Asked by fefe87 at 12:32 AM on Nov. 29, 2010 in Relationships

Level 16 (2,737 Credits)
This question is closed.
Answers (4)
  • So what's happening, is he feels forced to choose his forever family or his new family. Even if you're not asking, he feels it's attacking. Just be cool and I promise you, that MIL will show her true colors again and again because she can't help it. Eventually he'll see it and really understand. I've been through this. Pick your battles wisely. You can also put space between you and her which will help you. With the recent incident you might remind him how disrespectful it was of him to not support you when even HE knew it was in order.
    jeanclaudia

    Answer by jeanclaudia at 12:37 AM on Nov. 29, 2010

  • Im sorry about the whole situation, my mother in law acts all nice in front of my face aand then says bad things to my husband about me when I am not around and then he tells me.. Ultimately it upsets me.. sounds like your situation is the opposite. makes you wonder why some people can't grow up?
    You may want to bring it up with your husband and just tell him your feelings on the situation and that you understand that he probably feels like he is in the middle but if he really cares about you he should have stood up and supported you and had her stop. that is just childish non sense going on but that is just a suggestion.. as i haven't figured out how to fix my problem either.
    I wouldn't force anything upon your husband as he is basically being torn between the both of you..
    judgednconfused

    Answer by judgednconfused at 1:14 AM on Nov. 29, 2010

  • I actually didn't see it that way when I was going through it with my MIL during my marriage. But it is true that the husband does feel like he is in the middle of the situation between his wife and mother. Eventually it is going to be the wife and MIL that will get their relationship together but in most situations the husband should support his wife.
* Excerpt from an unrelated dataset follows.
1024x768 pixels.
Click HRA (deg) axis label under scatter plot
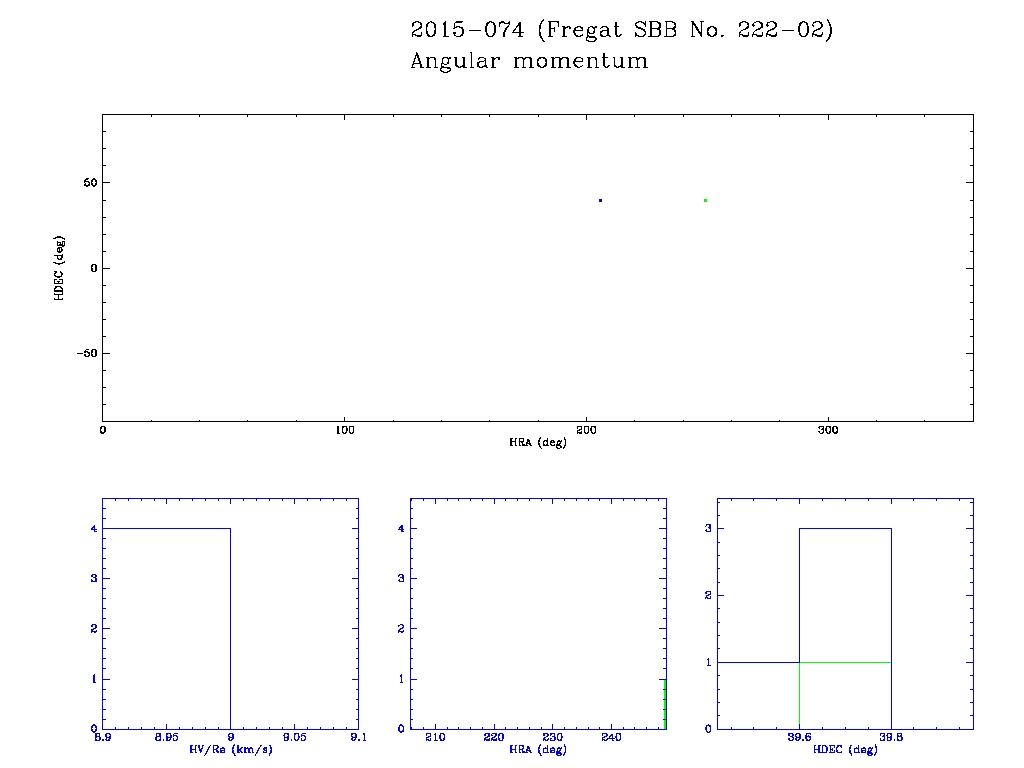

He should also express to his mother that even though she don't approve of who he married she should respect her.
    kim0167

    Answer by kim0167 at 1:39 AM on Nov. 29, 2010

  • Pick your battles, Win your wars!!..... I am married to a momma's boy. And my MIL has been a Bitch since day one. And my husband always swears he talks to his mother, but she will do her thing anyways. I am never rude, most of the time I let it just roll right off. But I do stand up for myself when I reach my point. That is what you need to do. Be calm and respectful, but tell her that crap needs to stop.